I have a little extra time this week, so I decided I would find an extremely thought-provoking aspect of technology to write about.
Then I thought, forget that, I'll just put together a couple of essays from my volumes of research on the adult Web site industry. Then I thought, no, I should really save that for something big, like Columbus Day. So I landed somewhere in between for this week's column.
I found a great story on the Silcon Valley opinion page about a man who registered 5,500 misspellings of popular domain names, including 41 variations for Britney Spears. First off, are there really 41 ways to spell Britney Spears? And is Brittenie Speerz one of them?
His name is John Zuccarini. He's been sued 64 times to date and has lost 53 cases. You would think with an 11-53 record, he would give up. Then again, he has made close to a million dollars a year with this scheme, so I guess it's working. He makes his money by doing what is called mousetrapping: having endless windows pop up when going to a Web site. It's really annoying, especially when you keep closing windows, and more keep appearing. All types of sites -- gambling, pornography, you name it -- are owned by Zuccarini's clients.

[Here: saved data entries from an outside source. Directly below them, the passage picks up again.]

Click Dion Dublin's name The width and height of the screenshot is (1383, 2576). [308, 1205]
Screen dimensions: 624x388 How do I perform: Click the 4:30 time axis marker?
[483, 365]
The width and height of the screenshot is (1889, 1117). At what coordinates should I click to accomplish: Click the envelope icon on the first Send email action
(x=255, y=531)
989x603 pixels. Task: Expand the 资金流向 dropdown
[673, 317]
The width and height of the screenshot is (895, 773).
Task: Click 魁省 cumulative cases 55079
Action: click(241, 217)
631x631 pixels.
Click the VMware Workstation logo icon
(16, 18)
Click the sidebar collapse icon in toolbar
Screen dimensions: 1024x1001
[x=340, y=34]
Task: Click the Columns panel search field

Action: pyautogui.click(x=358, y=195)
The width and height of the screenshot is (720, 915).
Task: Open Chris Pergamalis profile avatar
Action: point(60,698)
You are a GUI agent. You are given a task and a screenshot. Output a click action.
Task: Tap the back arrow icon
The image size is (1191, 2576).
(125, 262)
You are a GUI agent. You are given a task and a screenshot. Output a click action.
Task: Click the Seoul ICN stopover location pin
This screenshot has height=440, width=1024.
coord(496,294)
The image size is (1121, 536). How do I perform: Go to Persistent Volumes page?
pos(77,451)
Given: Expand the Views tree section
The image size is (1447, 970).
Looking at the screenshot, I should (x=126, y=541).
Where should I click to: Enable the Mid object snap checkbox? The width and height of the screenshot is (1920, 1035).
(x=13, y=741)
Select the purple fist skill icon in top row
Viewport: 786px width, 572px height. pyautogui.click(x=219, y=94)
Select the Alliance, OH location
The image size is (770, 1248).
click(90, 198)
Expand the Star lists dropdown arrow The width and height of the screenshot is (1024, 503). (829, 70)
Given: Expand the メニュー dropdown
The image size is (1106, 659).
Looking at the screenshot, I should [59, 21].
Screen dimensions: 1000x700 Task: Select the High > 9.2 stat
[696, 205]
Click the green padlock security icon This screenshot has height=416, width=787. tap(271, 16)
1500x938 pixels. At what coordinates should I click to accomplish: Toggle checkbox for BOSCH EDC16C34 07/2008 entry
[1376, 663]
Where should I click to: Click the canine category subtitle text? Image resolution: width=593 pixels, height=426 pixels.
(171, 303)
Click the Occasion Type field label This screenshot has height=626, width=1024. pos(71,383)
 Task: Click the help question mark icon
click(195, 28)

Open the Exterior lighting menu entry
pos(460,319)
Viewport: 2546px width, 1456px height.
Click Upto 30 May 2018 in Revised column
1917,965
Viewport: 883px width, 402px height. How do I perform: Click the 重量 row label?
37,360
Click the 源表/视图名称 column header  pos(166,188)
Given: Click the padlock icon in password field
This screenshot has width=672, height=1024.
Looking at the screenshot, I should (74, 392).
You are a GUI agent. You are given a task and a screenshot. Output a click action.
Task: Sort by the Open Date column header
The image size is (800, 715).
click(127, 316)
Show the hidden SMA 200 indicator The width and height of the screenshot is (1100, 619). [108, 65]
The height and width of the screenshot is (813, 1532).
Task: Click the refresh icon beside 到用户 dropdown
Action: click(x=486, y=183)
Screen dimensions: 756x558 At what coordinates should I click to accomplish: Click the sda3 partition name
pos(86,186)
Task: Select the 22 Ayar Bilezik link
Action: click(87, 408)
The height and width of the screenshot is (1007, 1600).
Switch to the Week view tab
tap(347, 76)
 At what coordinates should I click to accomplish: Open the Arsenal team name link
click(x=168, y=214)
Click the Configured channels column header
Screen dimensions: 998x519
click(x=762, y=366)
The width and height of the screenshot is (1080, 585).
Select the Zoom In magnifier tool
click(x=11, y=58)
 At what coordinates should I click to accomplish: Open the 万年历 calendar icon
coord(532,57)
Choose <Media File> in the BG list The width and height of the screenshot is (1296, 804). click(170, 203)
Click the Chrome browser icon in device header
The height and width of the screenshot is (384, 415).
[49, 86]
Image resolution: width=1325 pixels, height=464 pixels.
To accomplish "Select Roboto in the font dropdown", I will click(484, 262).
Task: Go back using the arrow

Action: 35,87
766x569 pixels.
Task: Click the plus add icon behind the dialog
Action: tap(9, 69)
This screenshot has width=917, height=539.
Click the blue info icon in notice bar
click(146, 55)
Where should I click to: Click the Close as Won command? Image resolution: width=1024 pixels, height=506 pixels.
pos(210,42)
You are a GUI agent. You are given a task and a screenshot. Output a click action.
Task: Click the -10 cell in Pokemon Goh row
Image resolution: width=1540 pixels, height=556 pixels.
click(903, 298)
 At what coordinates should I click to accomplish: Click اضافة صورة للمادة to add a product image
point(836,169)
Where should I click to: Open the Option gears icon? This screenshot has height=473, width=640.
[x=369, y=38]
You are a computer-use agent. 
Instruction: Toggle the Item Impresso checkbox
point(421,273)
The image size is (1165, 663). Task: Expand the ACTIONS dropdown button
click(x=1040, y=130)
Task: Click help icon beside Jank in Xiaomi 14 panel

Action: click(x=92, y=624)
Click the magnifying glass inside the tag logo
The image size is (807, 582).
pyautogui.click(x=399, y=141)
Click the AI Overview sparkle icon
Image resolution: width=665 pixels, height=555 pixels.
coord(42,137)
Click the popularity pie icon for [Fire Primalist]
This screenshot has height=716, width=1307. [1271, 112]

So here's what happens: You are trying to get to www.yahoo.com, but you accidentally type in yallwho.com, considering you heard about the site from your cousin Milford, who just traded in his cattle and tobacco fields in North Carolina for a new computer. Anyway, the site that pops up looks like yahoo, but while you stare at the screen, browser windows open like crazy all over, even on your mousepad and in your sink. So naturally, you try to close some of those windows, then more pop up, so you are forced to restart your machine, unplug it and get your tobacco field back. At least that's what cousin Milford did, especially after he found out the Zip drive wasn't a French toast maker.
In all the literature I've read about this, everyone seems to agree: Although this seems illegal, there are too many ways around the existing rules that allow this to continue. Companies are winning the rights back to their misspelled Web sites, but unfortunately, there is no law saying Zuccarini can't try it with a different Web site. Considering that Zuccarini runs his operations out of holding companies with many different names, most of which -- I'm not joking -- have "Cupcake" in the name somewhere and that he refuses to disclose exactly where his place of residence is, it's fairly evident that he knows he's doing something wrong. But who will stop him? Brittenie Speerz? Milford?
I'm not sure if there's really any action we can take to prevent this besides reporting Web sites that appear to do this to the Federal Trade Commission. You can call (800) FTC-HELP and reference the case name "Cupcake Party." It would be nice to have an actual cupcake party, perhaps with a large vat of coconut frosting, but that's not what this is at all. Also, don't spell it kupkeak partie or else Milford will have a fit. I must leave now to finish my complex but comprehensive adult Web site research.